## Seite
○ ○ ○ ○ ○
Schön oder nur schön blöd?

Nach dem 2:2 gegen Berlin behauptet Leverkusens Coach Daum, nie an den Titel gedacht zu haben, und tröstet sich mit ästhetischen Argumenten  ■ Aus Leverkusen Katrin Weber-Klüver

Vor dem Spiel hatte sich Christoph Daum partout geweigert, über die nur noch acht Punkte zu sprechen, die Bayer Leverkusen auf Bayern München fehlten. Er sagte: „Wir haben überhaupt kein Recht, uns an dieser Diskussion zu beteiligen.“ Das klingt für den Trainer eines Tabellenzweiten merkwürdig bescheiden, zumal für einen, den seine Anhängerschaft mit dem Beinamen Magier verehrt und der auf fünf Siege in Folge bauen kann.
○ ○ ○ ○ ○
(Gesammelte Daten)
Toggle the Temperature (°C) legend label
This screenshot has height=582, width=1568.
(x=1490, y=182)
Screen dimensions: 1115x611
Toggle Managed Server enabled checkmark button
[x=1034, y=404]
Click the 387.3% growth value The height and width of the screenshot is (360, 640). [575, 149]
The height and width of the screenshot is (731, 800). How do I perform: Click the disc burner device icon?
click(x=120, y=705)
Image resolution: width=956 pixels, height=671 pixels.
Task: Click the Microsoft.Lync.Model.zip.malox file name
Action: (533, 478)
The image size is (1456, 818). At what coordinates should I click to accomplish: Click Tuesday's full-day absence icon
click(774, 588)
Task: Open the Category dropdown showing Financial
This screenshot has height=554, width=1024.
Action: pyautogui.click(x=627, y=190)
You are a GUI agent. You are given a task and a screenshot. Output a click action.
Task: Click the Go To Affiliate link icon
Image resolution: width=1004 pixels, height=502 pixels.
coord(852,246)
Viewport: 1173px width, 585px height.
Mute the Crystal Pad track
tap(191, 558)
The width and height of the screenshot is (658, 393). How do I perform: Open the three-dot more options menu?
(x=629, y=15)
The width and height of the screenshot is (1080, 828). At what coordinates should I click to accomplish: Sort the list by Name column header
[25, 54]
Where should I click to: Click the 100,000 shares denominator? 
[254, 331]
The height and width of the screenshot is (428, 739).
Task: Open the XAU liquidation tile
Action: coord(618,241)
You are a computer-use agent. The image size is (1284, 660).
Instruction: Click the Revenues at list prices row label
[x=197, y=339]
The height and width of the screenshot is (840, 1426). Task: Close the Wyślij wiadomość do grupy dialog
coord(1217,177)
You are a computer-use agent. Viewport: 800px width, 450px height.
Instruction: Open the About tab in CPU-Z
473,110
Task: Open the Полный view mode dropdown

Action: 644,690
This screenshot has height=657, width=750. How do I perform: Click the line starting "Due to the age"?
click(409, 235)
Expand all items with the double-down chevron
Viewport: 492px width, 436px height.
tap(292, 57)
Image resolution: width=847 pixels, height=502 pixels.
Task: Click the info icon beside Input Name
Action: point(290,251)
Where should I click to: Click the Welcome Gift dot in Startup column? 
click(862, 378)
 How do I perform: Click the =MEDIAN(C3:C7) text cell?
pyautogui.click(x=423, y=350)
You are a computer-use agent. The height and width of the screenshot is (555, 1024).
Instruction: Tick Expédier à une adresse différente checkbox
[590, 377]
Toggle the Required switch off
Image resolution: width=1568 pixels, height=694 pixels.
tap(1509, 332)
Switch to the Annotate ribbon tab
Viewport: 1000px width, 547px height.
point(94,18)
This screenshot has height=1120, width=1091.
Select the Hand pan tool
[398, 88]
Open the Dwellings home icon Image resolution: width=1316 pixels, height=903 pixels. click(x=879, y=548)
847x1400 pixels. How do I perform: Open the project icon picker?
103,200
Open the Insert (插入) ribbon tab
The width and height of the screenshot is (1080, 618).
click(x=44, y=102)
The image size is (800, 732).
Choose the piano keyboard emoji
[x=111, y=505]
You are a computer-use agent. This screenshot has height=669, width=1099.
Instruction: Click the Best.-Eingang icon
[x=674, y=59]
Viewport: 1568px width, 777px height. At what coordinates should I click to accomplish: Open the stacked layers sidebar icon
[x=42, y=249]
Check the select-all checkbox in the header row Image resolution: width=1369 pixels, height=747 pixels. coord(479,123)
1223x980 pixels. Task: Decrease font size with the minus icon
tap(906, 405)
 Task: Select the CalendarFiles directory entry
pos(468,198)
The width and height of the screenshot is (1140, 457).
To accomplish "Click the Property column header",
○ ○ ○ ○ ○
## Aufgaben
a - Ändere die Zeilen der gesammelten Daten, beginnend mit der ersten Zeile und endend nach der Zeile mit „[x=1034, y=404]“: Setz überall „Switch“ anstelle von „Toggle“ ein und gib nur diese Zeilen wieder, sonst unverändert.
b - Führe den Artikel über Leverkusens 2:2 gegen Berlin ab dem letzten gezeigten Satz weiter.
Der Artikel und die Zeilen haben nichts miteinander zu tun, sie stammen aus verschiedenen Quellen.

## Lösungen
a -
Switch the Temperature (°C) legend label
This screenshot has height=582, width=1568.
(x=1490, y=182)
Screen dimensions: 1115x611
Switch Managed Server enabled checkmark button
[x=1034, y=404]

b -
Möglicherweise war Daums so ganz und gar unaggressive Haltung an diesem Spieltag auch ein entscheidender Fehler. Selffullfilling Prophecy sozusagen: Bayer spielte gegen Berlin nur 2:2. Bayern aber gewann gegen den Tabellenletzten mühsam, aber das zählt ja nicht. Was zählt, sind Punkte. Vielleicht wäre es also besser gewesen, Daum hätte vor dem unterhaltsamen Spitzenspiel in der BayArena offenherziger seine mutmaßlichen Wunschträume mitgeteilt. Denn anzunehmen ist: Niemand der rechnerisch noch Meister werden kann, weiß und will das nicht auch. Gewiß ist: Um rechnerische Chancen zu nutzen, darf man nicht schlechter punkten als der Einzuholende. Und bei aller Begeisterung für die Spielanlage der Seinen („moderner, attraktiver Fußball“), war Daum spätestens nach dem Spiel klar, was seinem Ensemble in entscheidenden Momenten zum Titel fehlt: die Fähigkeit, „ergebnisorientiert“ zu spielen.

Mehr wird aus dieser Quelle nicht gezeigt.